▶ Work order: Transcribe every record in full, keeping it exactly the same.

▶ Provided records:
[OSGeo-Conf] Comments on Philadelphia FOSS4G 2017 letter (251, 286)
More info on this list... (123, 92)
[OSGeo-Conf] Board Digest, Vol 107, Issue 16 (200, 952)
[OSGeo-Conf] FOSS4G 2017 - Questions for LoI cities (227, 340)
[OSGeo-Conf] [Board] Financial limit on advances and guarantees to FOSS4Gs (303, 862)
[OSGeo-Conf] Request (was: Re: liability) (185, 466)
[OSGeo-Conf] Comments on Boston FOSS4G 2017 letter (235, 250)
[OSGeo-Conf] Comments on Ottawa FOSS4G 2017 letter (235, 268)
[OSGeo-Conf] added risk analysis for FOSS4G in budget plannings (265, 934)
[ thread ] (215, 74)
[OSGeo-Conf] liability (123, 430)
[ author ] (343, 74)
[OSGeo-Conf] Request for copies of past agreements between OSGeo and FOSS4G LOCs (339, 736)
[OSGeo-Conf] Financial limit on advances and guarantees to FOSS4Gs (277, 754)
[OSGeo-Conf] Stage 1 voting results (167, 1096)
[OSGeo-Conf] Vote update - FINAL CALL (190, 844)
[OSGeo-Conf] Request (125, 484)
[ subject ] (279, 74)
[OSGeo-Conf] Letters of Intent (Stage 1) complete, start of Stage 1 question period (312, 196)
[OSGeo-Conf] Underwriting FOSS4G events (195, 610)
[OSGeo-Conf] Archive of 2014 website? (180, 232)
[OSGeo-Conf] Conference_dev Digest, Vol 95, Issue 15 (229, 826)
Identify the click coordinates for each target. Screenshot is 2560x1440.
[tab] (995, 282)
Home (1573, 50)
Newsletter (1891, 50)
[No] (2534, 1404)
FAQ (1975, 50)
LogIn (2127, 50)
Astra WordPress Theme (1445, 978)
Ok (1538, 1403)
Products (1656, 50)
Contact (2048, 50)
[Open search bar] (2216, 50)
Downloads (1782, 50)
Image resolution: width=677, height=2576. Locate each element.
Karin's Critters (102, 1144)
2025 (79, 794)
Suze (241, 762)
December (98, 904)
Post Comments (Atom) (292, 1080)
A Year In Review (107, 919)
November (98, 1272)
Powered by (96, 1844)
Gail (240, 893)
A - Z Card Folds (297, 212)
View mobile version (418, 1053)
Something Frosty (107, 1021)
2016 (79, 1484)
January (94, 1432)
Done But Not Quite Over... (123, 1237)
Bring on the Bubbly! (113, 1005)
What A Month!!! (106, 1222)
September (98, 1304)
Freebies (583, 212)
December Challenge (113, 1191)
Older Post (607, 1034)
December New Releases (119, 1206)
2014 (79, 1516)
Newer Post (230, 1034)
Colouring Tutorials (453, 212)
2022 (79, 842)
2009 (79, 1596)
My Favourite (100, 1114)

▶ Finished task:
[OSGeo-Conf] Comments on Philadelphia FOSS4G 2017 letter (251, 286)
More info on this list... (123, 92)
[OSGeo-Conf] Board Digest, Vol 107, Issue 16 (200, 952)
[OSGeo-Conf] FOSS4G 2017 - Questions for LoI cities (227, 340)
[OSGeo-Conf] [Board] Financial limit on advances and guarantees to FOSS4Gs (303, 862)
[OSGeo-Conf] Request (was: Re: liability) (185, 466)
[OSGeo-Conf] Comments on Boston FOSS4G 2017 letter (235, 250)
[OSGeo-Conf] Comments on Ottawa FOSS4G 2017 letter (235, 268)
[OSGeo-Conf] added risk analysis for FOSS4G in budget plannings (265, 934)
[ thread ] (215, 74)
[OSGeo-Conf] liability (123, 430)
[ author ] (343, 74)
[OSGeo-Conf] Request for copies of past agreements between OSGeo and FOSS4G LOCs (339, 736)
[OSGeo-Conf] Financial limit on advances and guarantees to FOSS4Gs (277, 754)
[OSGeo-Conf] Stage 1 voting results (167, 1096)
[OSGeo-Conf] Vote update - FINAL CALL (190, 844)
[OSGeo-Conf] Request (125, 484)
[ subject ] (279, 74)
[OSGeo-Conf] Letters of Intent (Stage 1) complete, start of Stage 1 question period (312, 196)
[OSGeo-Conf] Underwriting FOSS4G events (195, 610)
[OSGeo-Conf] Archive of 2014 website? (180, 232)
[OSGeo-Conf] Conference_dev Digest, Vol 95, Issue 15 (229, 826)
Identify the click coordinates for each target. Screenshot is 2560x1440.
[tab] (995, 282)
Home (1573, 50)
Newsletter (1891, 50)
[No] (2534, 1404)
FAQ (1975, 50)
LogIn (2127, 50)
Astra WordPress Theme (1445, 978)
Ok (1538, 1403)
Products (1656, 50)
Contact (2048, 50)
[Open search bar] (2216, 50)
Downloads (1782, 50)
Image resolution: width=677, height=2576. Locate each element.
Karin's Critters (102, 1144)
2025 (79, 794)
Suze (241, 762)
December (98, 904)
Post Comments (Atom) (292, 1080)
A Year In Review (107, 919)
November (98, 1272)
Powered by (96, 1844)
Gail (240, 893)
A - Z Card Folds (297, 212)
View mobile version (418, 1053)
Something Frosty (107, 1021)
2016 (79, 1484)
January (94, 1432)
Done But Not Quite Over... (123, 1237)
Bring on the Bubbly! (113, 1005)
What A Month!!! (106, 1222)
September (98, 1304)
Freebies (583, 212)
December Challenge (113, 1191)
Older Post (607, 1034)
December New Releases (119, 1206)
2014 (79, 1516)
Newer Post (230, 1034)
Colouring Tutorials (453, 212)
2022 (79, 842)
2009 (79, 1596)
My Favourite (100, 1114)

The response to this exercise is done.